Rather than drop observations, a better solution would be to set those elements to zero.
incr <- sdtheory / 200
newLower <- meanoftheory - 5 * sdtheory + incr
theta <- seq(newLower, by = incr, length.out = 2001)
dist_theta <- dnorm(theta, meanoftheory, sdtheory)
if (tails == 1){
dist_theta <- ifelse(theta < 0, 0, dist_theta) * 2
theta[theta < 0] <- 0
}
height <- dist_theta * dnorm(obtained, theta, sd)
area <- sum(height * incr)
area
The original calculation has an error due to floating point arithmetic; adding incr each time causes theta to actually equal 7.204654e-14 when it should equal zero.
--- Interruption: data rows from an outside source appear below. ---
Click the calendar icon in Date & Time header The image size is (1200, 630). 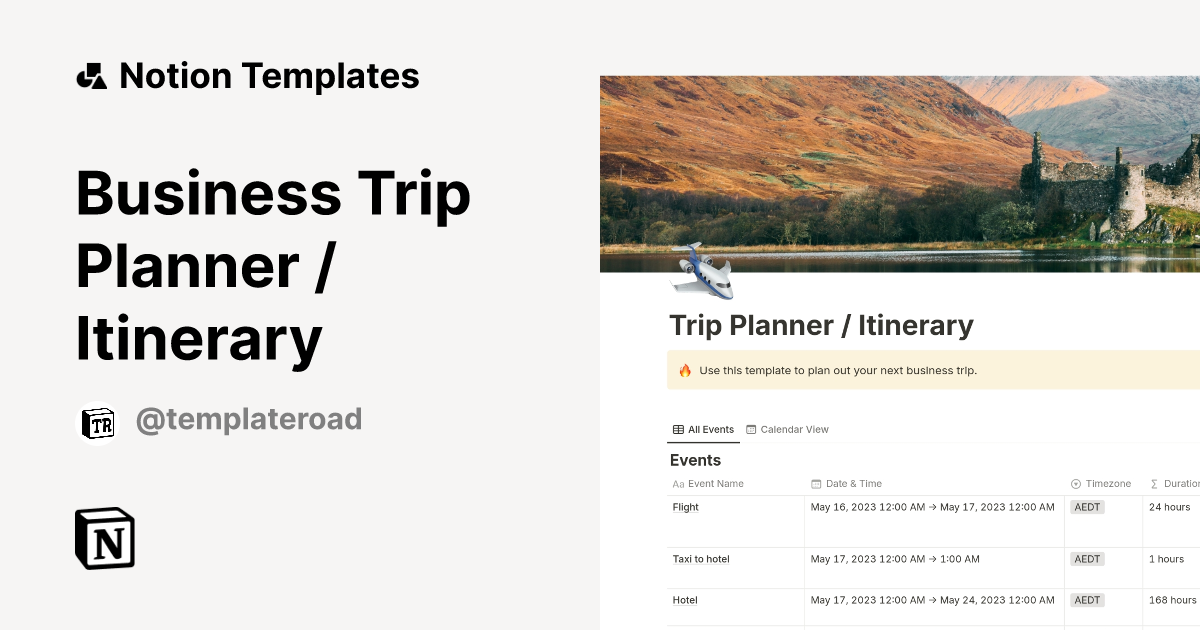tap(816, 483)
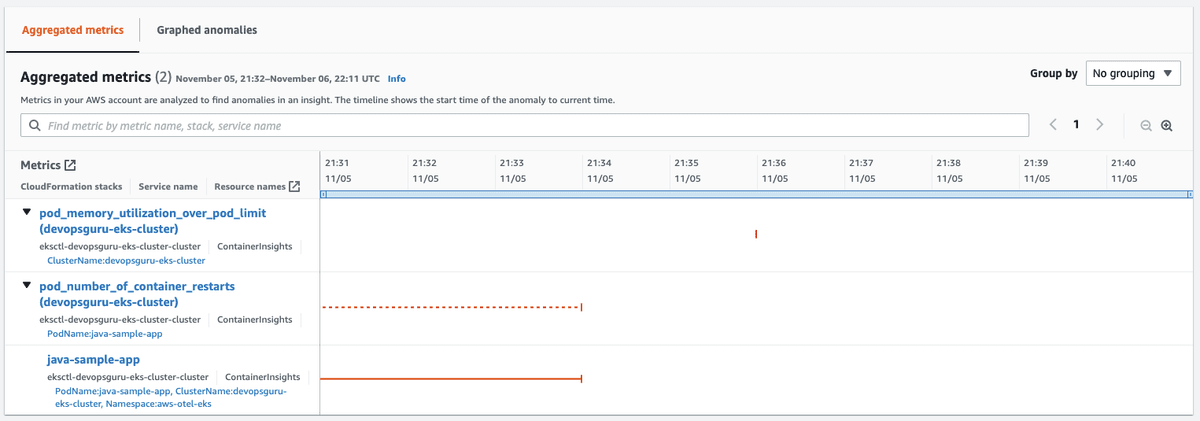Screen dimensions: 1200x421
Task: Open the Group by dropdown
Action: click(x=1133, y=74)
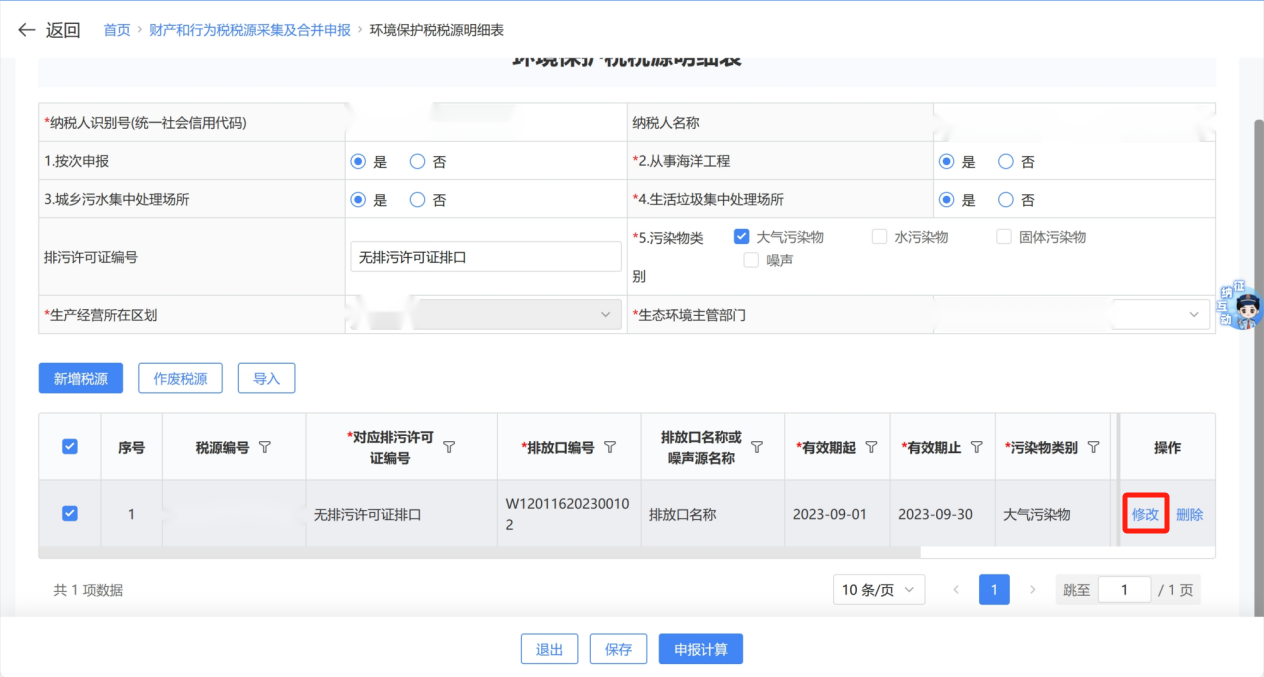Image resolution: width=1264 pixels, height=677 pixels.
Task: Open filter icon on 有效期起 column
Action: click(871, 448)
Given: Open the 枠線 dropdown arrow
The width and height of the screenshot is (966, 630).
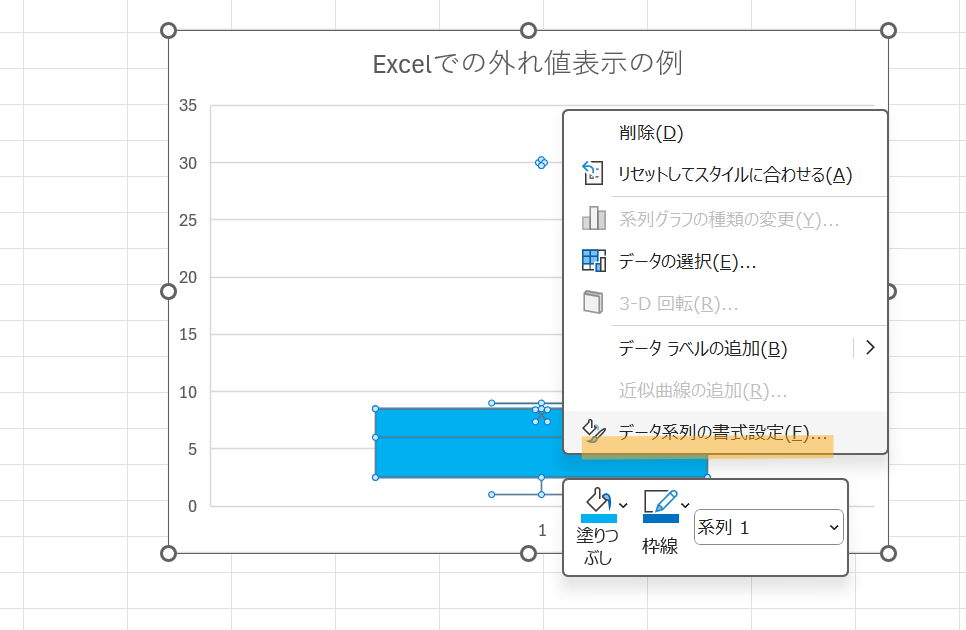Looking at the screenshot, I should tap(686, 504).

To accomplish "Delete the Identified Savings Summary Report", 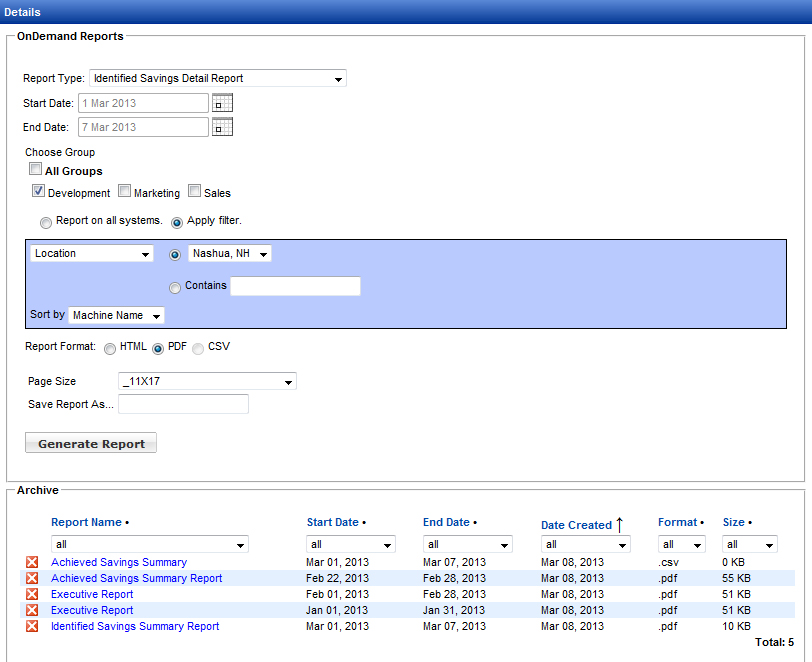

So it's not actually doing the right thing on that pass through the loop; it's not doing the <= code when it should be. Your code is (at least, it did with these starting values on my machine).
Your code isn't necessarily guaranteed to do the right thing every time either; what seq does is better than adding an increment over and over again, but it's still floating point arithmetic. You really should probably be checking to within machine tolerance of zero, perhaps using all.equal or something similar.